Members of the Alexandria City Council are considering a resolution limiting redevelopment opportunities next to the Woodrow Wilson Bridge, one of the choicest spots of real estate in the D.C. metro area.

Most people don't think about the Virginia Department of Transportation as a landlord, but that's the case at Hunting Point on the Potomac — two mid-rise apartment buildings at the border between Alexandria and Fairfax County. Back in 1950, three mid-rise apartment buildings were constructed at Hunting Point on the Potomac.

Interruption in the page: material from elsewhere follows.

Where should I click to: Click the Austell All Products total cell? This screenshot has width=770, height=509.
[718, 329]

Half a century later, the Virginia Department of Transportation purchased the property to construct the Woodrow Wilson Bridge, demolishing one of the buildings in the process.

Now that VDOT is once again thinking about selling the properties, which are located on the waterfront just next to the southern tip of the District of Columbia, Alexandria Deputy City Manager Mark Jinks says coming up with the real market value may be difficult.

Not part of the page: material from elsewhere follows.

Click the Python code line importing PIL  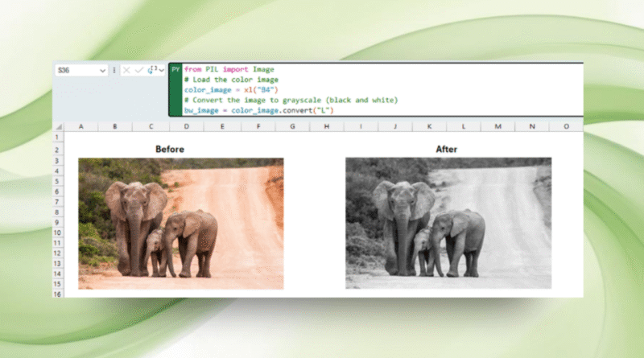(217, 70)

"The last time they put it on the market, they and the prior owner ended up in Circuit Court because they were far apart on value and could not agree upon it," says Jinks.

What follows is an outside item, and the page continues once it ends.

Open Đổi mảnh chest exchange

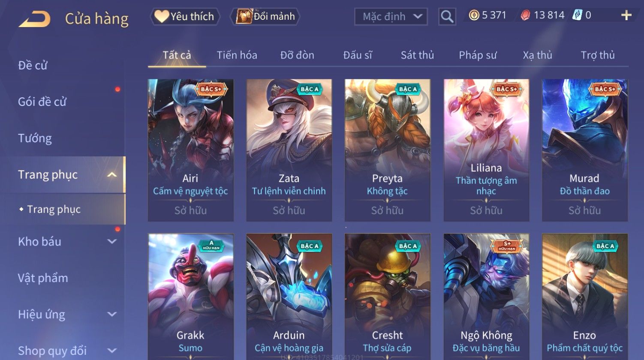265,16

Councilman Rob Krupicka says Hunting Point should be preserved as affordable housing: "The city will use whatever resources and tools it can, and I emphasize the word 'can,' because there are limitations to what we can do, but to work with potential acquirers who do want to maintain it as affordable."

VDOT is currently accepting expressions of interest to determine a real market value for the waterfront property.

Later this month, council members will consider a resolution that reaffirms the current density and height restrictions — a message to developers that they will have a hard time if they want to demolish the buildings and start over.